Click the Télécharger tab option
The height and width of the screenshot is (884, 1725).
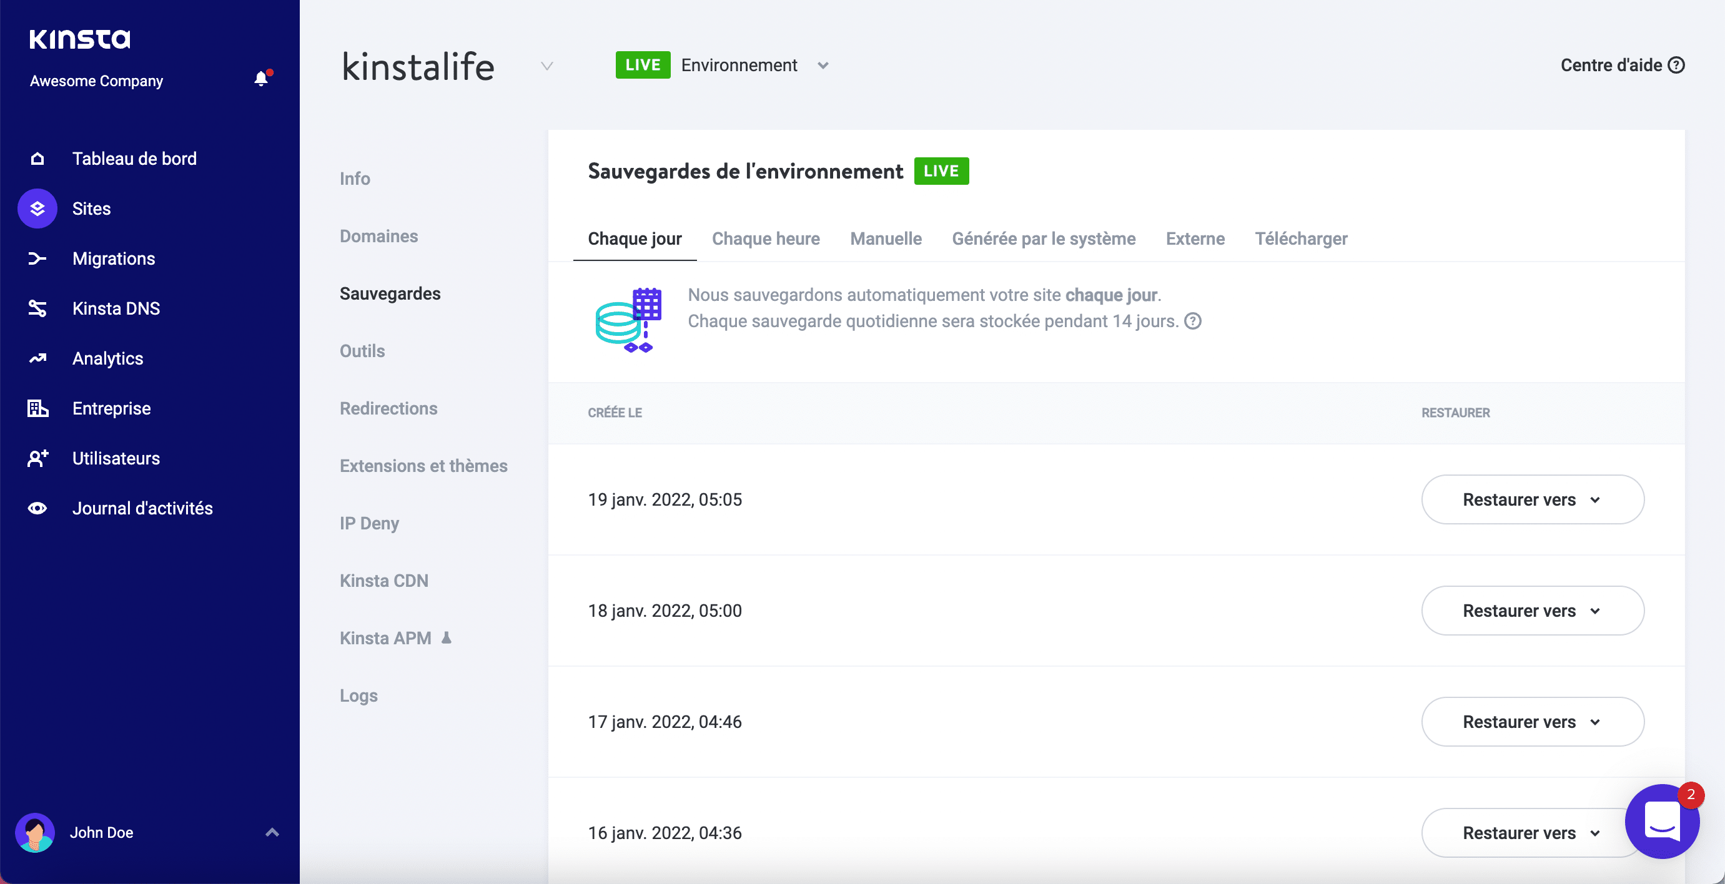click(1302, 238)
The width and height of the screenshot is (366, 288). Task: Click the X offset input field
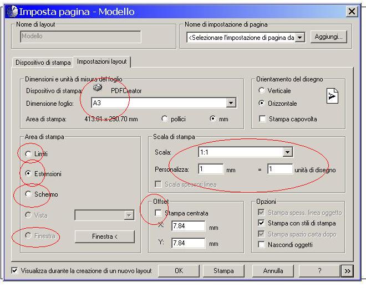[188, 226]
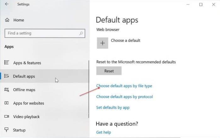Click the back arrow in Settings
This screenshot has height=138, width=220.
coord(7,4)
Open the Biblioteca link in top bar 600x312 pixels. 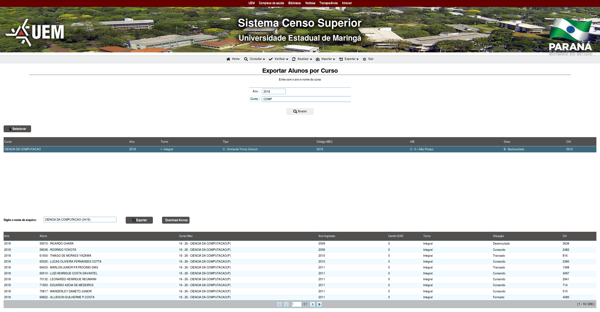(x=294, y=3)
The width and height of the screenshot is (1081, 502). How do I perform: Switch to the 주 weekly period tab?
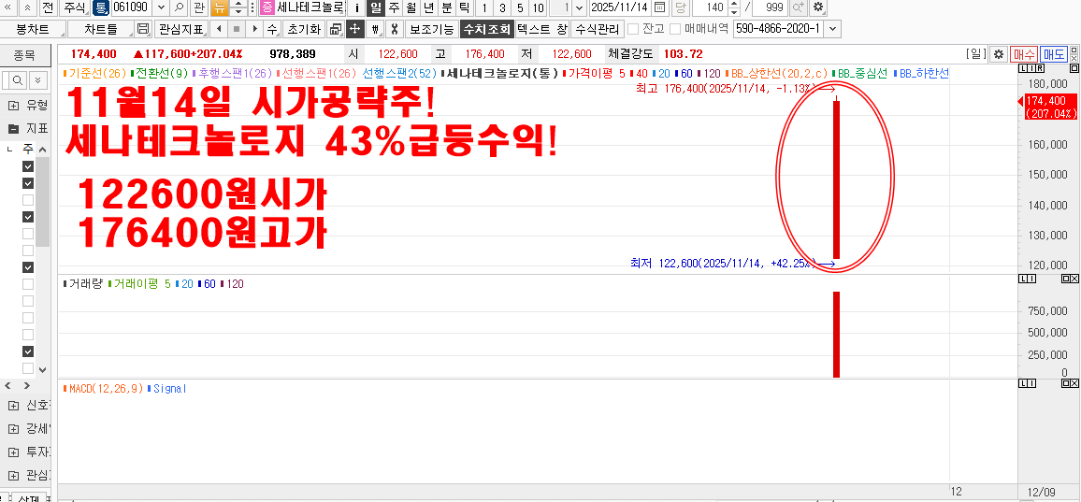(x=394, y=7)
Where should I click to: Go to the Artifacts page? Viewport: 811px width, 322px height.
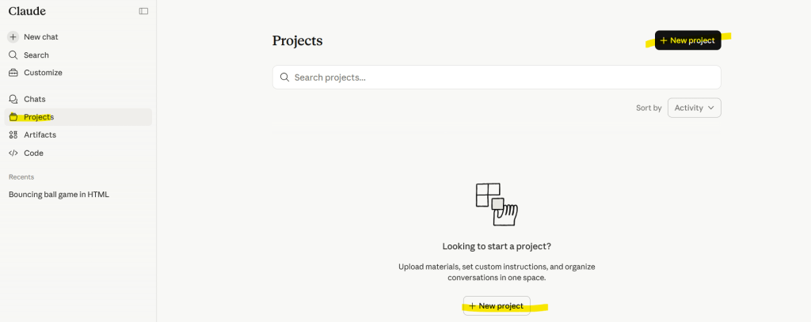(40, 135)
*-*-*
— AIM OF THE TASK —
Exactly the lines from the one holding "Where should I" to the last line of the records above should be duplicated, with no pictures among them.

— OUTPUT OF THE TASK —
Where should I click to: Go to the Artifacts page? Viewport: 811px width, 322px height.
(40, 135)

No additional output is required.